Now I plan to explore our differences at length in future posts.  Because we had many – however the largest was his inability to remain faithful and monogamous and my desire to have a man entirely to myself.  At first not sleeping proved helpful as it allowed me to sneak down to his phone in the wee hours of the night to read the emails and texts messages exchanged between him and his mistress.  However, the lack of sleep also drove me insane.  I was unable to make decisions – I was unable to think clearly – and I felt like I was honestly on the verge of a nervous breakdown.   And yet I could not fall asleep.  Not with so much unknown.  Not like this…
 

When I started to do research into my mental anguish, I learned that mental pain registers in the same part of the brain as physical pain.  In other words, when you are going through a traumatic life experiences, you brain registers this the same way it was excruciating exercise.  The phrase I feel like I’ve been hit by a train became my go to response when asked by co-workers how I was holding up.  I literally felt like I was strapped to a locomotive, traveling faster than I could ever imagine and constantly hitting every tree it could as I proceeded.

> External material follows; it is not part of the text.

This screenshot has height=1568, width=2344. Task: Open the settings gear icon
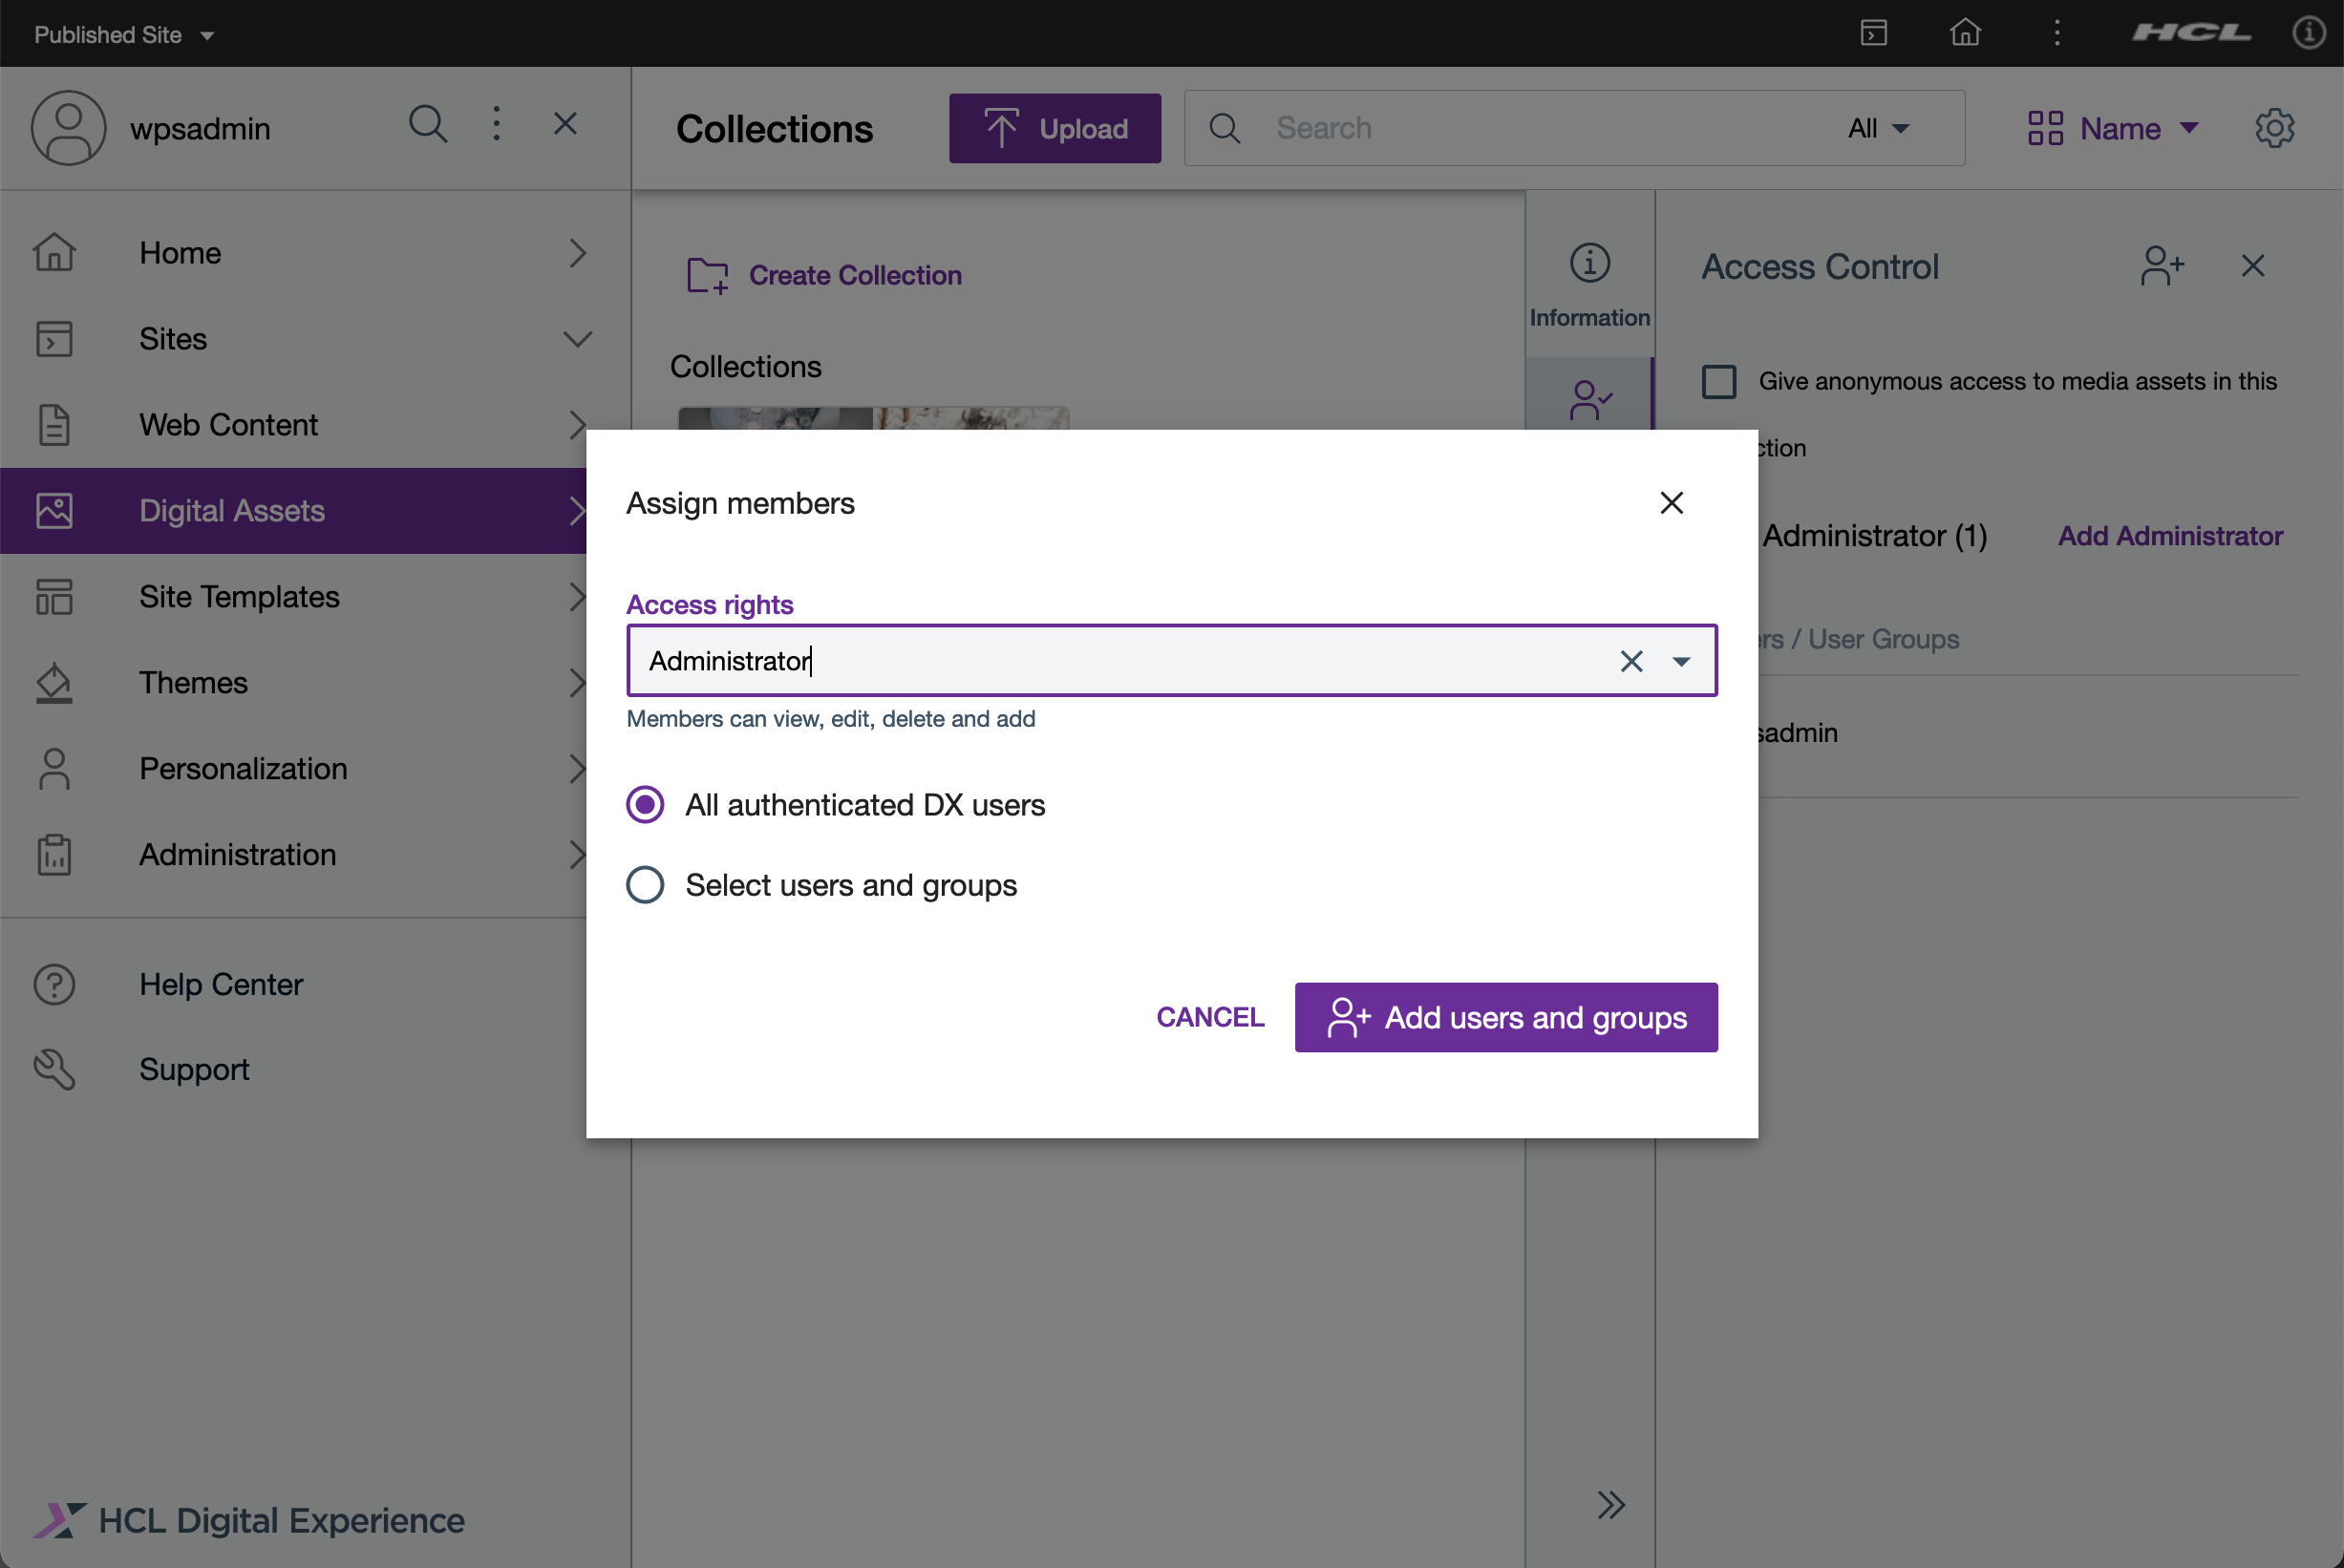coord(2274,128)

When we ultimately separated and I moved to my grandmother’s house, all I could do was sleep.  With this information that physical and emotional pain registered in the body, I knew I needed sleep.  And a lot of it!  I had survived law school, all-nighters, bar preparations, but I had never in my entire life felt an exhaustion on this scale.  It took a long time to learn to listen to my body and the support of great friends and Grandmother who forced me to sleep and let me sleep. 

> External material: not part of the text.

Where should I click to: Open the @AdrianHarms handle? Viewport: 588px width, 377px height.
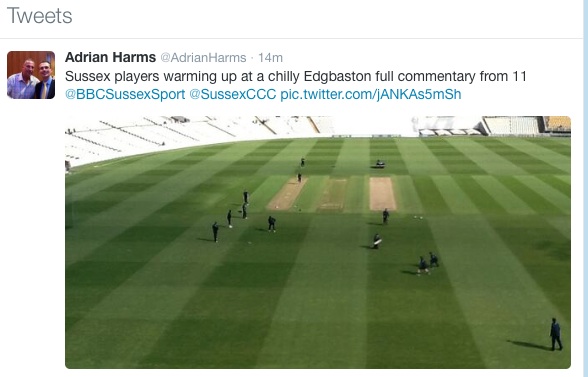203,58
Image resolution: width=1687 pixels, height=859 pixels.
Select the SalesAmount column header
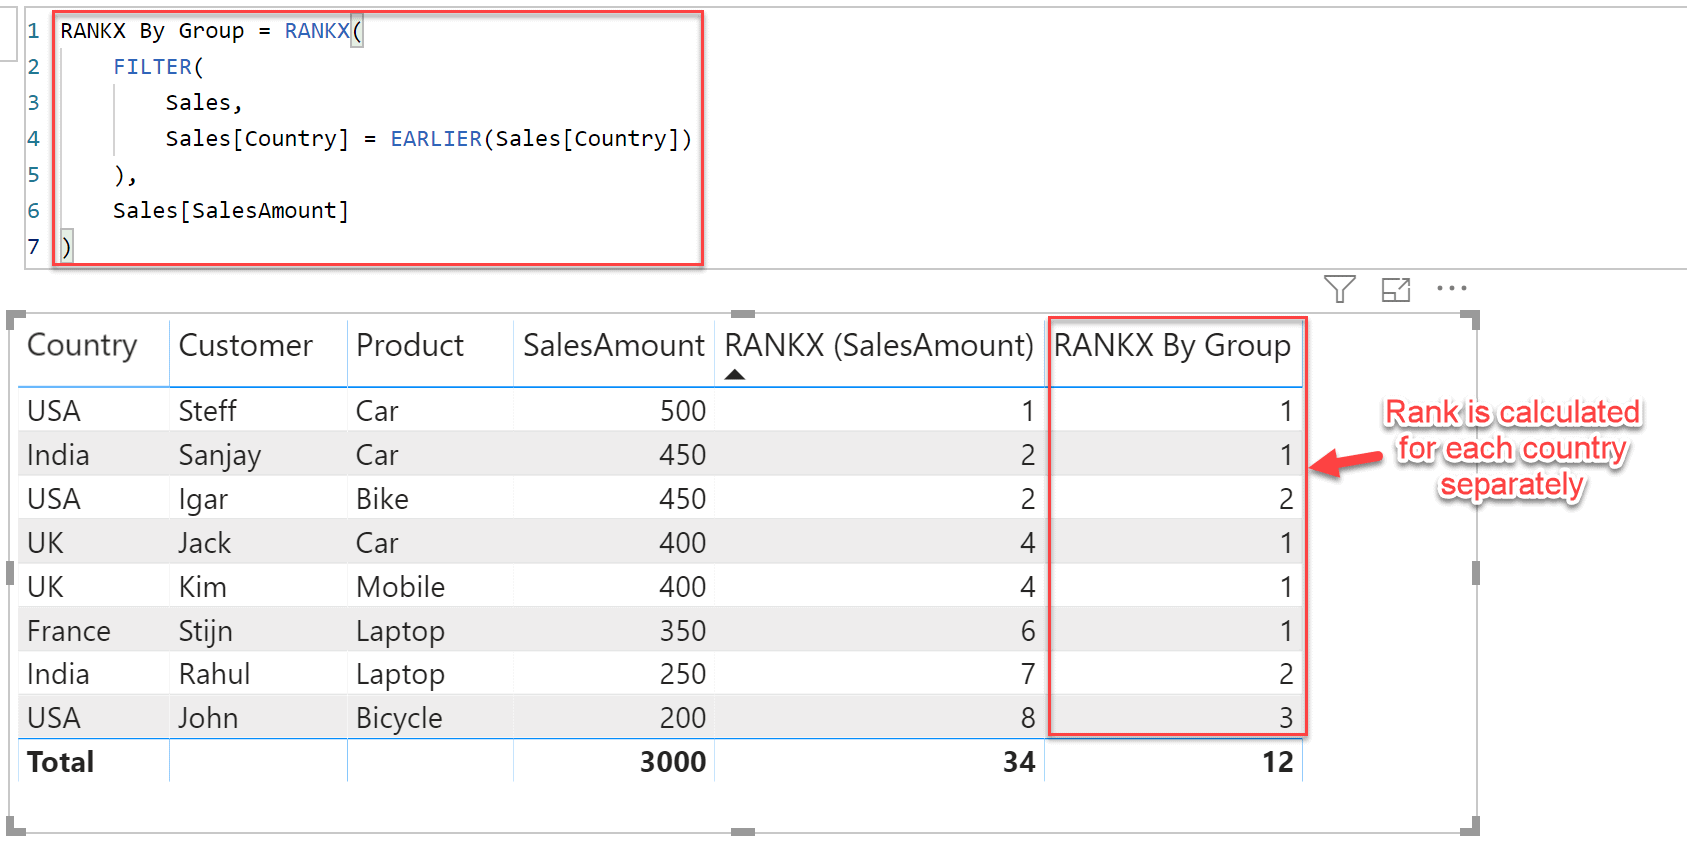[x=613, y=346]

While I cried myself to sleep and often even woke up with tears in my eyes, I knew I needed sleep.  Of course there is the appropriate balance between sleeping too much and allowing yourself to fall into a deeper depression – but if you are going through major life changes in you life – you need sleep.  In the beginning, don’t doubt yourself, just keep on sleeping.  Need a sleeping pill to know you out – this girl says go for it.  Especially in the beginning, you need to sleep anyway you can.  Heartbreak is an awful anguish that plays with every part of your brain.  I learned I could not judge myself and had to accept this weak, feeble, broken person for who she was and begin to help her.  I was so tired; I once called out of work to my boss.  He asked what was wrong, and I whimpered, I am so heartbroken that my body won’t let me get out of bed.  My sweet sixty year old boss was at a loss for words and said sleep it off and tomorrow believe that you can get out of bed.   He would go on to repeat this word to me over and over.  Believe, believe, believe. 

After 18 months of separation, I can honestly say it took me a year of getting lots and lots sleep to really allow my body to heal.  And I think that is consistent with major life traumas.  The reality of that statement means for over a year my body was too tired to be involved in normal life activities.  Whereas some people require 6-7 hours of sleep, my body required 10-12 hours of sleep in the beginning.  I rested through spring, I hid in the summer, I bought my puppy in the fall, and I hibernated all winter long. 

I’ve learned there is no magic formula to how many hours of sleep I require.  However, I know that my mood, energy levels, and performance are all based my levels of rest.  When in doubt, go to bed my friend once told me.  While it was annoying and frustrating to feel so tired all of the time, I knew my friend was right.  Feeling anxious – go to sleep?  Starting to cry at 8:30 because you feel lonely – go to sleep!  Beginning to plot revenge and pay backs – go to sleep!  Walking down memory lane – go to sleep!

I think I am almost at a normal level of sleep requirements.  But I do know that when I start to feel sad, anxious, angry, or depressed that I also need to re-evaluate my sleep patterns and that there is no better remedy for me that sleeping in past 10:00.

Sleep in important.  Sleep is crucial.  And mental anguish feels the exact same to the body/brain as physical anguish.  Think back to the days of two a days in high school, would you have had the energy to go out and drink with friends after 5 hours of practice – NO!  So why would you force yourself to engage in social activities amidst such extreme mental anguish.  Feeling extra sad well catch some extra zzzzz.  And after months of rest, you may begin to feel refreshed.

P.s. Not convinced by me, check out Ted Talks Russell Foster – Why do we Sleep? And Ariana Huffington – How to succeed, get more sleep.